Well-known in the local arts community, Smith, one-time director of The Film School Scotland, is a BBC-trained filmmaker who has crewed on a range of features, including "The Road to Glory," "The House of Mirth" and "The Little Vampire." The director specialized in documentary filmmaking before arriving in Charleston in 2003. This is his first project in partnership with Erickson under the production banner of Clandestine Films.

Sustaining scene continuity with so many interludes between shooting days was solved by the digital cameras utilized, ones with which more risks may be taken than with a $200,000 35mm gear and with greater flexibility. But that's only part of the equation.

"The glidecam has saved our life in terms of having the footage in sequence," said Smith, also a published novelist, teacher and book critic. "I just worry about the continuity for the actors getting back into character and remembering what they did (and how they looked) a month ago."

The plotline: The Kershaw Institute is a rehabilitation center for highly trained spies and soldiers who've cracked in the field. The goal is to fix what's broken without eroding the inmates' finely honed edge. Enter John Dance (R.W. Smith), a psychologist hired to assay the mental stability of hair-trigger patients who could turn on him at any moment, not least Max Taylor (Erickson), the honcho among the patients and something of an escape artist.

Instead, the patients turn on the review board that is assessing the institute's future. On that board is Dance's spouse, Rebecca (VanNatta), who could be the next target in a series of killings, and it's up to Dance to uncover which of his patients are involved. Little does he know.

A movie described as a meld of "The Bourne Identity" and "The Dirty Dozen" might be expected to have its share of stunts.
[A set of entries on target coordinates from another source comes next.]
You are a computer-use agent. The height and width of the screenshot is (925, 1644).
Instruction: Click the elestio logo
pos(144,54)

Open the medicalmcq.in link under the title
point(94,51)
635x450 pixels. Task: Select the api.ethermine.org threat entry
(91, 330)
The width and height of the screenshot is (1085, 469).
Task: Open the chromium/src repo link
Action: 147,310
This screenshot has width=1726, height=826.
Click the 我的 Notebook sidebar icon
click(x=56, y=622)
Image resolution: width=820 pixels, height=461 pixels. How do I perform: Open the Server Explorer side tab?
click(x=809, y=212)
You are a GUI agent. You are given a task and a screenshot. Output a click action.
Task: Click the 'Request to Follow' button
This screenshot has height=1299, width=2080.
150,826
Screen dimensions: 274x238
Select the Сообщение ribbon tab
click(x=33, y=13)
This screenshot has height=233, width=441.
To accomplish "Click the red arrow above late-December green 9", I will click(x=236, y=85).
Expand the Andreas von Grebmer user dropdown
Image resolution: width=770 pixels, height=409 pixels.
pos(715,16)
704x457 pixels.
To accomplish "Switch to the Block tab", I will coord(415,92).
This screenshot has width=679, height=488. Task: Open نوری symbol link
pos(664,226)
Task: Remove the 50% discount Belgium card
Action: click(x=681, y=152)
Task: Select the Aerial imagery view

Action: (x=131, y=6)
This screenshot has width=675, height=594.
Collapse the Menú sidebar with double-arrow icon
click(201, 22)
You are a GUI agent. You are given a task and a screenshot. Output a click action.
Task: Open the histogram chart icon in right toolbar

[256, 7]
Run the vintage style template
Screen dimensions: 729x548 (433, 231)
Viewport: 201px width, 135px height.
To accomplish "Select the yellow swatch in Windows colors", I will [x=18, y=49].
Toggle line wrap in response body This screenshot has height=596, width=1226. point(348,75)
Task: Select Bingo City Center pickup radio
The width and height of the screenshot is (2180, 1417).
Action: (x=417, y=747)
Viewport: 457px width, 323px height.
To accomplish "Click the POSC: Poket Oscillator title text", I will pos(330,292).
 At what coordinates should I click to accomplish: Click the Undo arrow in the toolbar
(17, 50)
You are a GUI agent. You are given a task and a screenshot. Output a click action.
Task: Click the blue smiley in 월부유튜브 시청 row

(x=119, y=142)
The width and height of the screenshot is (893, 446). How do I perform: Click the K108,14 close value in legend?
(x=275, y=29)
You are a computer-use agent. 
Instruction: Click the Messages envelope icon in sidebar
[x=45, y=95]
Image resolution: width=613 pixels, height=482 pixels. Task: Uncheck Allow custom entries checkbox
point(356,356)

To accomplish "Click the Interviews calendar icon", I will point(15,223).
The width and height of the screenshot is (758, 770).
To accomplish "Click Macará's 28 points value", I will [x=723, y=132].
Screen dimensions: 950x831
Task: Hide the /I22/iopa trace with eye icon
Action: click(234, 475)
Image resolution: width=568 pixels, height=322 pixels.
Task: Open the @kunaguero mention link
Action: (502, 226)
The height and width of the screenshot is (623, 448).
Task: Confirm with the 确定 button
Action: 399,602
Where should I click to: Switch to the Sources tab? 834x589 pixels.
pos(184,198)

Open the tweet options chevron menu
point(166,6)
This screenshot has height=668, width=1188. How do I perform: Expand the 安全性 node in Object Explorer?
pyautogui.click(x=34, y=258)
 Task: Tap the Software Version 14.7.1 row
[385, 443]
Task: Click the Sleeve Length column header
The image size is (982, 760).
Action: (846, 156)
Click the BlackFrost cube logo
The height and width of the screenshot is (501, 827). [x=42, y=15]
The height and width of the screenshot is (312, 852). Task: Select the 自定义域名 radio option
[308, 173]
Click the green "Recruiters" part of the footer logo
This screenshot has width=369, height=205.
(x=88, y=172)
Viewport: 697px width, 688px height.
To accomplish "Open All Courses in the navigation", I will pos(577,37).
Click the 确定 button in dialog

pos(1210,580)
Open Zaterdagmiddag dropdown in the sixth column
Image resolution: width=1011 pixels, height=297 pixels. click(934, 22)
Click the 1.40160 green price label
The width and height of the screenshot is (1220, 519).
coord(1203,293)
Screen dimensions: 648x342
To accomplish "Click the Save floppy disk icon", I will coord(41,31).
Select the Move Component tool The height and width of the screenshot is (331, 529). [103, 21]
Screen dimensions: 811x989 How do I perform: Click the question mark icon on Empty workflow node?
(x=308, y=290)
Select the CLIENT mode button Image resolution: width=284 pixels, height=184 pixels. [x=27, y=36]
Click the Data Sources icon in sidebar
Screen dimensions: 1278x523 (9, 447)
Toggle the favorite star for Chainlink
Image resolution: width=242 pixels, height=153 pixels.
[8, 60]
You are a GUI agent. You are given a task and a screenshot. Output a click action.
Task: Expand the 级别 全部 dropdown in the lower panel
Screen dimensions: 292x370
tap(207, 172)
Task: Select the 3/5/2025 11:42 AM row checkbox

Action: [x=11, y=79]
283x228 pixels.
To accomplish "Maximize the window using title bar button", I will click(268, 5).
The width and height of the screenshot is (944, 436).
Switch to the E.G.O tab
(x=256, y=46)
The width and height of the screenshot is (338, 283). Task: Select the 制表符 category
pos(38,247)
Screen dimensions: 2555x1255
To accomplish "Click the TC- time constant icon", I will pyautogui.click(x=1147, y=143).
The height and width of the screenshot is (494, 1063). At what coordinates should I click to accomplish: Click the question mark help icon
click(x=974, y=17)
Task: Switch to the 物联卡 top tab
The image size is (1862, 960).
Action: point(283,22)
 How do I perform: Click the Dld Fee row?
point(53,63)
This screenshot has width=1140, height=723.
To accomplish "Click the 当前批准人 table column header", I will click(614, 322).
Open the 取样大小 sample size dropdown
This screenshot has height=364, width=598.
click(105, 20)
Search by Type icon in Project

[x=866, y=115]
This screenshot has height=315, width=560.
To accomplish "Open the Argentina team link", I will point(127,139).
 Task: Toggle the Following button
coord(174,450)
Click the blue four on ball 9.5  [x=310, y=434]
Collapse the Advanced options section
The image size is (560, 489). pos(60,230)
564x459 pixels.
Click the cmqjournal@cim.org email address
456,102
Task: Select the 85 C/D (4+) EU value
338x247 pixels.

And it does. Credit, in part, Erickson's 20 years of martial-arts experience. Just don't expect million-dollar mayhem.

"What we have is more like hand-to-hand combat and sword fights," said R.W. Smith, best known as an actor and company manager with Pure Theatre. "It's been one of the fun things we've done. Neither my character nor I am used to combat, so it's not hard to play surprised.

"But what I really like about this psychologist character are the different tactics he had to use because of the different problems each patient presents. As a psychologist, you want to solve whatever problem it was that caused them to break, but the idea is to get those soldiers back out (in the fray) and not quell the instinct that has made them a covert ops fighting force."

For all the action sequences, it's an actor's piece as well. Rounding out the cast are John Brennan, Charlie Thiel, Bettina Beard, Nat Jones, Tom Lucas, Jon Ballard, Chirie Dautel, Christopher Gay, Daniel Jones and Janine McCabe.

"Because it's an ensemble cast, the actors all have a chance to do their thing, but there's a balance between that and the action," said the director, who notes that the film will be submitted to film festivals and movie theaters for prospective distribution upon completion.

"We feel like we see the light at the end of the tunnel, which is very exciting."